In some embodiments, the microwave method specifically includes: grinding fructus Xanthii into powder, dissolving in ultrapure water to obtain mixed solution, and placing the mixed solution into a microwave oven for reaction.
Wherein, the power of the microwave oven of the microwave method is preferably set to be 100-1000W, and the microwave heating time is set to be 1-20 min. Compared with hydrothermal synthesis and microwave-assisted synthesis, the microwave method has the advantages of faster heating rate, shortened reaction time and more energy conservation. In the reaction process for preparing the carbon quantum dots, the power and the heating time are important influencing factors, and the lower power or the shorter reaction time is insufficient to support a series of polycondensation, polymerization and carbonization reactions; also excessive power and excessive heating time can further carbonize the product, significantly reducing its quantum efficiency.
In some embodiments, the process of purifying the carbon quantum dots specifically includes: and (3) centrifuging the prepared carbon quantum dot solution at a high speed, and filtering the obtained supernatant to perform dialysis.
Wherein, the high-speed centrifugal rotating speed is preferably 8000-12000rpm/min, and the time is 15-60 min.
Wherein, the filtering process preferably adopts a vacuum filtration device to carry out reduced pressure filtration, and the pore diameter of the adopted filter membrane is 0.2-0.8 mu m.
Further, the dialysis operation preferably uses a dialysis membrane having a molecular weight cut-off of 100 to 5000Da and a dialysis time of 12 to 72 hours.
The carbon quantum dot prepared from the plant fructus xanthil by the method from bottom to top does not need to add other toxic chemical reagents or organic solvents, and simultaneously can be prepared into a carbon quantum dot product with higher yield and better fluorescence performance by adjusting the conditions of the reaction such as temperature, duration, rotating speed and the like, thereby meeting the preparation requirements of green and environment-friendly large-scale production and simple process.
The application also provides a carbon quantum dot fluorescent probe which is prepared by any one of the methods.
The application also provides an application method of the carbon quantum dot fluorescent probe in Artemisia plant allergic protein Art v1 detection, which is characterized by comprising the following steps:
scanning the fluorescence spectrum of the carbon quantum dot probe solution within the excitation wavelength range of 280-580 nm, and determining the detection wavelength according to the fluorescence intensity;
mixing a sample solution to be detected with the carbon quantum dot fluorescent probe solution, and performing fluorescence analysis at the detection wavelength to determine the content of the allergic protein Art v 1.
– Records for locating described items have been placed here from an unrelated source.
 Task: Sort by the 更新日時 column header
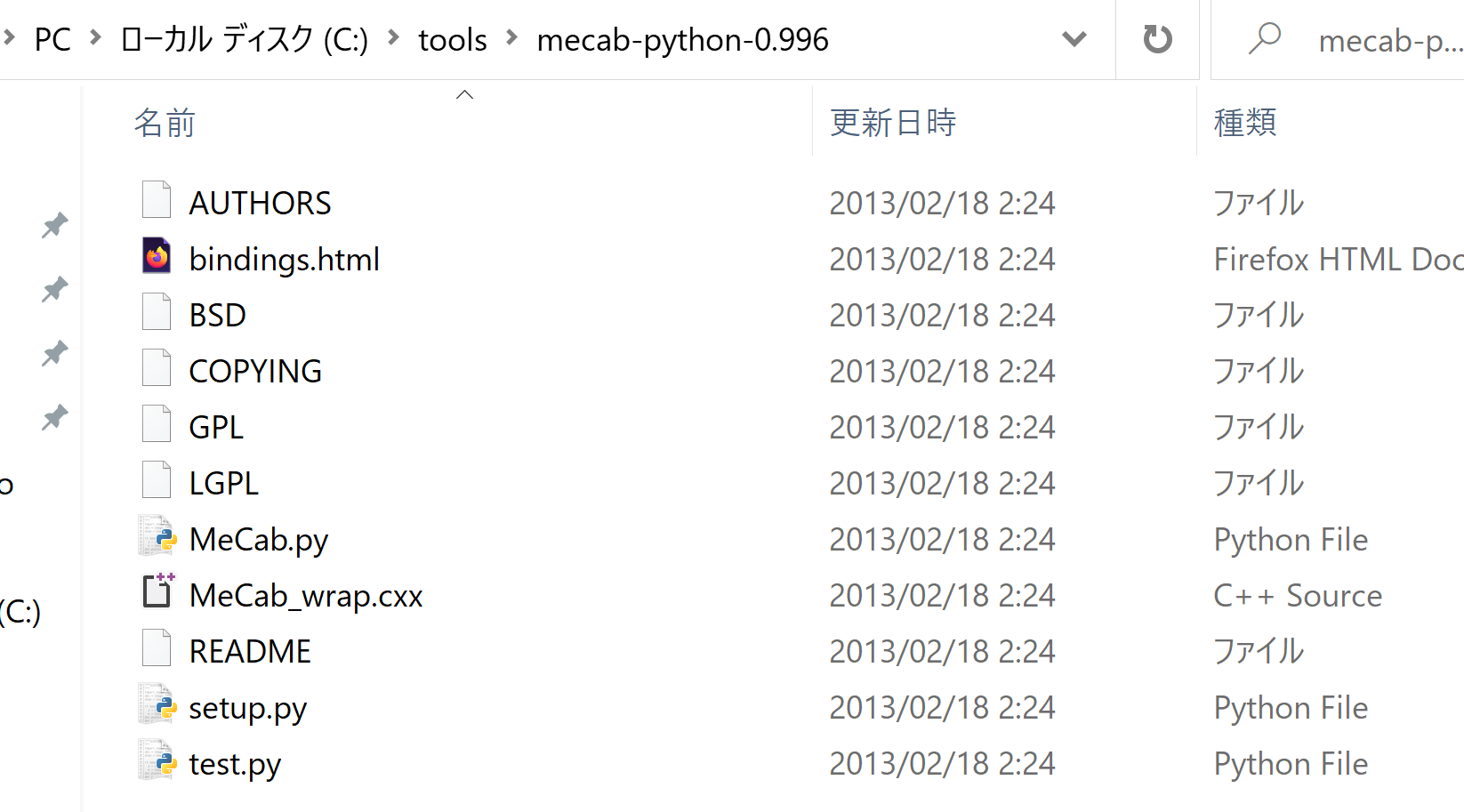click(893, 123)
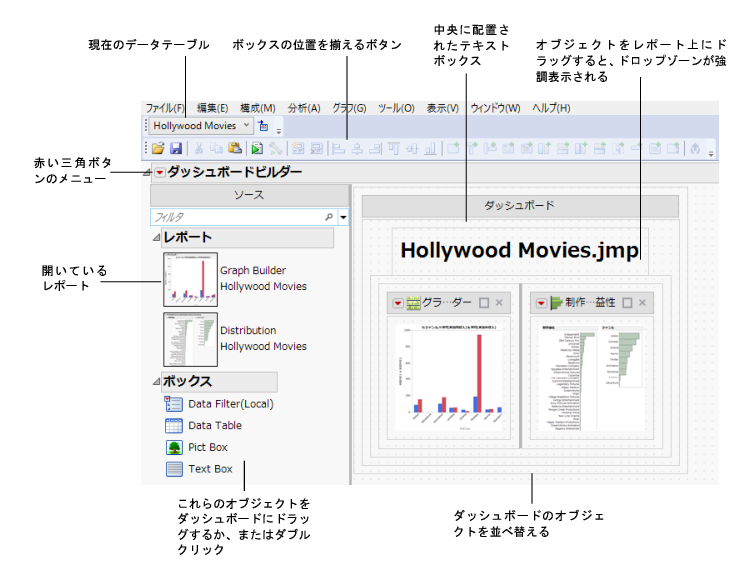Select the Graph Builder report thumbnail
The height and width of the screenshot is (572, 729).
pyautogui.click(x=190, y=278)
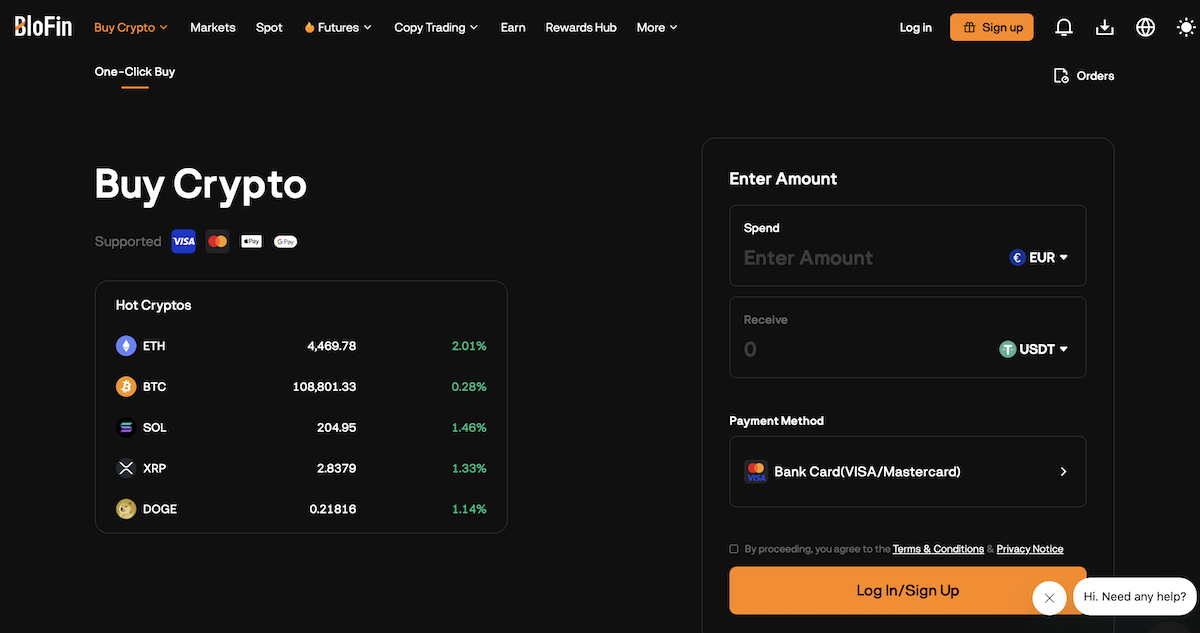Select the Apple Pay supported icon
Screen dimensions: 1200x633
pyautogui.click(x=251, y=241)
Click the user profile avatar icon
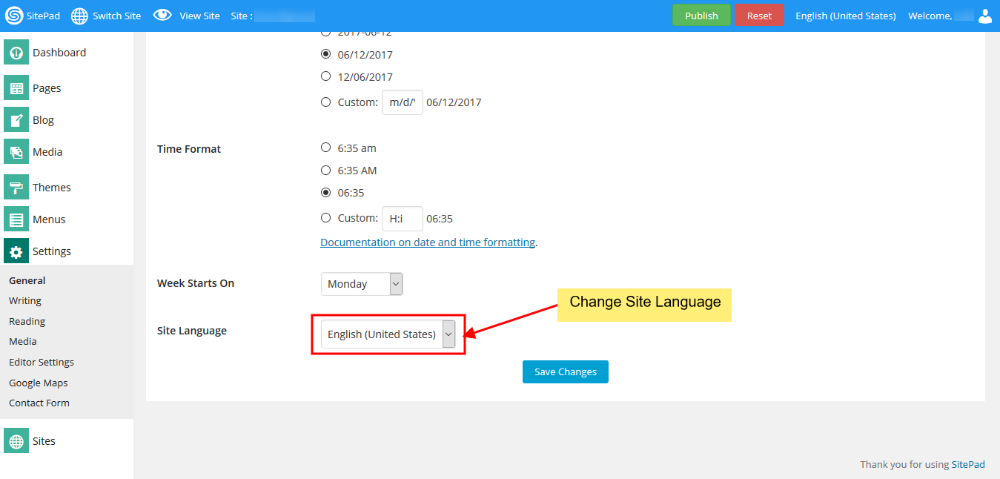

Wherein the pH value of the fluorescence analysis is preferably 7.0-7.8, the ionic strength is preferably less than or equal to 1M, the concentration of the carbon quantum dot solution is preferably 0.5-1.2 mg/mL, the concentration of the Ar tv 1 solution is less than or equal to 5mg/mL, the mixing time of the mixed solution is preferably 1-30 min, and the detection wavelength of the fluorescence analysis is preferably 300-340 nm.
In an exemplary embodiment of the application, a method for preparing an optimized carbon quantum dot is as follows:
grinding 1-5 g of plant fructus Xanthii into powder, dissolving in 10-60 mL of water to obtain a mixed solution, and placing the mixed solution in a high-pressure reaction kettle or a microwave reactor for reaction, wherein the reaction temperature is set to 160-240 ℃ and the reaction time is set to 2-8 h;
the microwave method is to take 2-8 g of plant fructus xanthil, grind the plant fructus xanthil into powder, dissolve the powder into 10-30 mL of water to obtain mixed solution, and place the mixed solution into a household microwave oven for reaction, wherein the heating power is set to be 200-500W, and the reaction time is 2-10 min.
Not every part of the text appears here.